▸ **Text segment**:
-- start --
And of course she's been famously "reaching out" to the Republican right, assuring the pro-lifers that she hates abortion almost as much as they, siding with the Republicans, along with Joe Lieberman, on Terri Schiavo, teaming up with Robert Bennett of Utah on a bill to make a crime of flag-burning when the intention is to "intimidate" someone (she compared it to the Klan burning a cross on a black couple's lawn), and joining Rick Santorum and Sam Brownback in a bill to crack down on the violence and sexism of video games. Santorum is a reactionary Catholic. Brownback, formerly a Southern Baptist, was recently converted to the faith of Mother Church by the Rev. Richard John Neuhaus (misidentified in my last missive as Neustadt--sorry). Santorum, along with Justices Scalia and Alito, is rumored to be a member of Opus Dei. Watch out for Hillary to condemn "The da Vinci Code" in no uncertain terms!
-- end --
▸ **Written problem 1**: List each line of the records that contains the word "Where", matching case exactly.

▸ **Task input**:
-- start --
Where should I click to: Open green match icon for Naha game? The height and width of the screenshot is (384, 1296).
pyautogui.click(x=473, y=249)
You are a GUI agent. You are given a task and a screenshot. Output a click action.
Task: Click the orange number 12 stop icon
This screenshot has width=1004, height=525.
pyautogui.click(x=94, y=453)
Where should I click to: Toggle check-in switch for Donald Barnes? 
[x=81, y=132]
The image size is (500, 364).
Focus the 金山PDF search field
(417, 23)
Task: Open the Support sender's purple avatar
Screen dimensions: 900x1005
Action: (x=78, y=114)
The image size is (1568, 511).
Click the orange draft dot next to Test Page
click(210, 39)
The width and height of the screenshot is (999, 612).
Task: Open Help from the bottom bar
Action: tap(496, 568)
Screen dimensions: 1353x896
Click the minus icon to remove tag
-- end --
▸ **Written problem 2**: Please condense the paragraph of the commentary beginning "And of course she's been famously" into a shorter version that keeps its main facts.

▸ **Correct response 1**:
Where should I click to: Open green match icon for Naha game? The height and width of the screenshot is (384, 1296).
Where should I click to: Toggle check-in switch for Donald Barnes? 

▸ **Correct response 2**: Hillary has been reaching out to the Republican right. She has told pro-lifers she hates abortion almost as much as they do, and she sided with the Republicans and Joe Lieberman on Terri Schiavo. With Robert Bennett of Utah, she backed a bill making flag-burning a crime when meant to "intimidate," comparing it to the Klan burning a cross on a black couple's lawn. She also joined Rick Santorum and Sam Brownback on a bill against violence and sexism in video games. Santorum is a reactionary Catholic. Brownback, once a Southern Baptist, was converted by the Rev. Richard John Neuhaus, who was earlier misidentified as Neustadt. Santorum, Scalia and Alito are rumored to belong to Opus Dei. The writer expects Hillary to condemn "The da Vinci Code."